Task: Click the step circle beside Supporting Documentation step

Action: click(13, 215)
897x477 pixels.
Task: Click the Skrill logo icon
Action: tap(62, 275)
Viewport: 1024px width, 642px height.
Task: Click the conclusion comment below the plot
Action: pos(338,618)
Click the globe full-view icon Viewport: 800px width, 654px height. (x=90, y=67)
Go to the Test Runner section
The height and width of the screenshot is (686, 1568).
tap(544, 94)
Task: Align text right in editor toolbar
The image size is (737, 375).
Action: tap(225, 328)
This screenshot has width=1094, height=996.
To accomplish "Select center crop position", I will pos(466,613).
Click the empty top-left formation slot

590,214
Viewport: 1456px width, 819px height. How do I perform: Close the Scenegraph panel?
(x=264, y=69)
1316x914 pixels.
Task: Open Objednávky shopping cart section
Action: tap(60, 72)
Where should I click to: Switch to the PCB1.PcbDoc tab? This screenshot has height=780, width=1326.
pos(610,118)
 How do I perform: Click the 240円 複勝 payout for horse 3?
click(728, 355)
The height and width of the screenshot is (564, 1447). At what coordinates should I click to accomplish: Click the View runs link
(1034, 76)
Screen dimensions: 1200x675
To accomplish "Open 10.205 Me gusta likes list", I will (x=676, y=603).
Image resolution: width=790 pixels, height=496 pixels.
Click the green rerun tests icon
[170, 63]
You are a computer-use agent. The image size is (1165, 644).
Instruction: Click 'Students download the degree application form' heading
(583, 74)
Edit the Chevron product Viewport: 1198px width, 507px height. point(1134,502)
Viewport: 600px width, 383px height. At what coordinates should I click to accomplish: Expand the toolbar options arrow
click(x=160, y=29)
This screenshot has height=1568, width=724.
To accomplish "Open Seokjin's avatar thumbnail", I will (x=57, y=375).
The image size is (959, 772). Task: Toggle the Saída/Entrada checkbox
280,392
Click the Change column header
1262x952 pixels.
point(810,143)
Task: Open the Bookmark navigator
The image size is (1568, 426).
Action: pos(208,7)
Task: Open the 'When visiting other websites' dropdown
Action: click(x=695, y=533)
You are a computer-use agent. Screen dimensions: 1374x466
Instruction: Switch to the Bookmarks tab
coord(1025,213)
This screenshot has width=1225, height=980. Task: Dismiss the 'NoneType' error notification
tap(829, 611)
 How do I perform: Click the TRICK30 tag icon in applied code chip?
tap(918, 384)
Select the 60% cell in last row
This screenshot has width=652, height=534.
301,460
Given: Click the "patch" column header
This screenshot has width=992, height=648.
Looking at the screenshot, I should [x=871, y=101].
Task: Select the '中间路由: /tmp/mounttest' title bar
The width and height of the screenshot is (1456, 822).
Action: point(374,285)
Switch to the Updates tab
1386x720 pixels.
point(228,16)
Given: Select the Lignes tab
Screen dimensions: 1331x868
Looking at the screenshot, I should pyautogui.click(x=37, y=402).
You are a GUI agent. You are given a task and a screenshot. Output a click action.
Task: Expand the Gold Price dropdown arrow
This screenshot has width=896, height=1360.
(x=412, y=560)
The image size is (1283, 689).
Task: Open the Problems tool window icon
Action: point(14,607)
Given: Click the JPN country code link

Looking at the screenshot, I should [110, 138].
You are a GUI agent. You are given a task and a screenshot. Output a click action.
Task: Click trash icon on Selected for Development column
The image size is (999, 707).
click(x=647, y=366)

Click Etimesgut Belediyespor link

+-------+

» **PROBLEM**
Output all entries again exactly; no line may be altered.

» **RESULT**
Task: Click the step circle beside Supporting Documentation step

Action: click(13, 215)
897x477 pixels.
Task: Click the Skrill logo icon
Action: tap(62, 275)
Viewport: 1024px width, 642px height.
Task: Click the conclusion comment below the plot
Action: pos(338,618)
Click the globe full-view icon Viewport: 800px width, 654px height. (x=90, y=67)
Go to the Test Runner section
The height and width of the screenshot is (686, 1568).
tap(544, 94)
Task: Align text right in editor toolbar
The image size is (737, 375).
Action: tap(225, 328)
This screenshot has width=1094, height=996.
To accomplish "Select center crop position", I will pos(466,613).
Click the empty top-left formation slot

590,214
Viewport: 1456px width, 819px height. How do I perform: Close the Scenegraph panel?
(x=264, y=69)
1316x914 pixels.
Task: Open Objednávky shopping cart section
Action: tap(60, 72)
Where should I click to: Switch to the PCB1.PcbDoc tab? This screenshot has height=780, width=1326.
pos(610,118)
 How do I perform: Click the 240円 複勝 payout for horse 3?
click(728, 355)
The height and width of the screenshot is (564, 1447). At what coordinates should I click to accomplish: Click the View runs link
(1034, 76)
Screen dimensions: 1200x675
To accomplish "Open 10.205 Me gusta likes list", I will (x=676, y=603).
Image resolution: width=790 pixels, height=496 pixels.
Click the green rerun tests icon
[170, 63]
You are a computer-use agent. The image size is (1165, 644).
Instruction: Click 'Students download the degree application form' heading
(583, 74)
Edit the Chevron product Viewport: 1198px width, 507px height. point(1134,502)
Viewport: 600px width, 383px height. At what coordinates should I click to accomplish: Expand the toolbar options arrow
click(x=160, y=29)
This screenshot has height=1568, width=724.
To accomplish "Open Seokjin's avatar thumbnail", I will (x=57, y=375).
The image size is (959, 772). Task: Toggle the Saída/Entrada checkbox
280,392
Click the Change column header
1262x952 pixels.
point(810,143)
Task: Open the Bookmark navigator
The image size is (1568, 426).
Action: pos(208,7)
Task: Open the 'When visiting other websites' dropdown
Action: click(x=695, y=533)
You are a computer-use agent. Screen dimensions: 1374x466
Instruction: Switch to the Bookmarks tab
coord(1025,213)
This screenshot has width=1225, height=980. Task: Dismiss the 'NoneType' error notification
tap(829, 611)
 How do I perform: Click the TRICK30 tag icon in applied code chip?
tap(918, 384)
Select the 60% cell in last row
This screenshot has width=652, height=534.
301,460
Given: Click the "patch" column header
This screenshot has width=992, height=648.
Looking at the screenshot, I should [x=871, y=101].
Task: Select the '中间路由: /tmp/mounttest' title bar
The width and height of the screenshot is (1456, 822).
Action: point(374,285)
Switch to the Updates tab
1386x720 pixels.
point(228,16)
Given: Select the Lignes tab
Screen dimensions: 1331x868
Looking at the screenshot, I should pyautogui.click(x=37, y=402).
You are a GUI agent. You are given a task and a screenshot. Output a click action.
Task: Expand the Gold Price dropdown arrow
This screenshot has width=896, height=1360.
(x=412, y=560)
The image size is (1283, 689).
Task: Open the Problems tool window icon
Action: point(14,607)
Given: Click the JPN country code link

Looking at the screenshot, I should [110, 138].
You are a GUI agent. You are given a task and a screenshot. Output a click action.
Task: Click trash icon on Selected for Development column
The image size is (999, 707).
click(x=647, y=366)

Click Etimesgut Belediyespor link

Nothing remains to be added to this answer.